» 任务要求
请将以下全部记录重新誊写，把其中的“label”替换为“tag”，其余内容一律保持原样，答案中不得包含图片。

» 提取记录
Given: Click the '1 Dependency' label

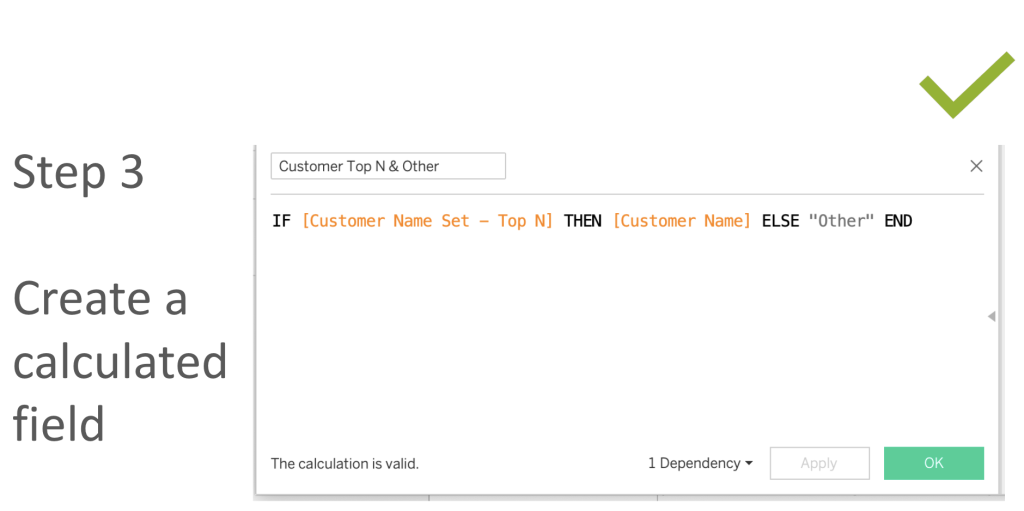Looking at the screenshot, I should (x=694, y=463).
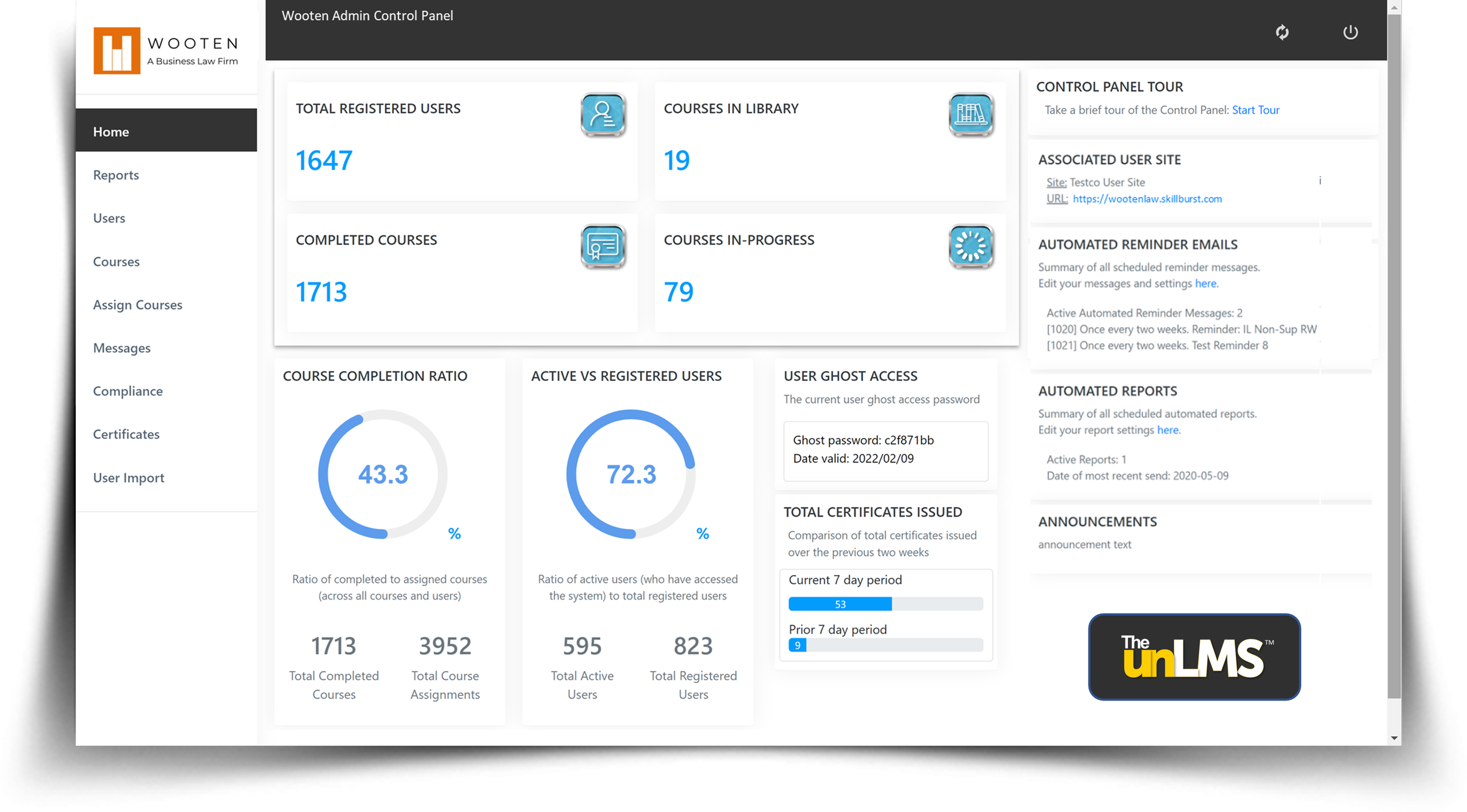Click the Total Registered Users icon
The image size is (1467, 812).
coord(603,114)
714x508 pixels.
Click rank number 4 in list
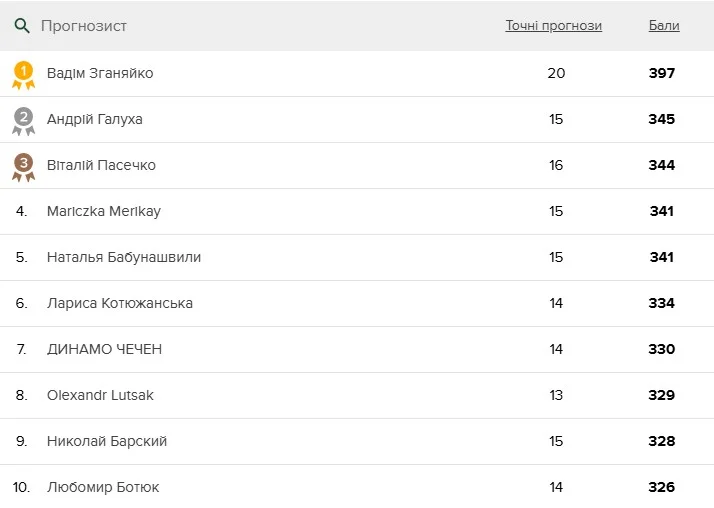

» 完成结果
Given: Click the '1 Dependency' tag

Looking at the screenshot, I should (x=694, y=463).
Click the Total Registered Users icon
The image size is (1467, 812).
coord(603,114)
714x508 pixels.
Click rank number 4 in list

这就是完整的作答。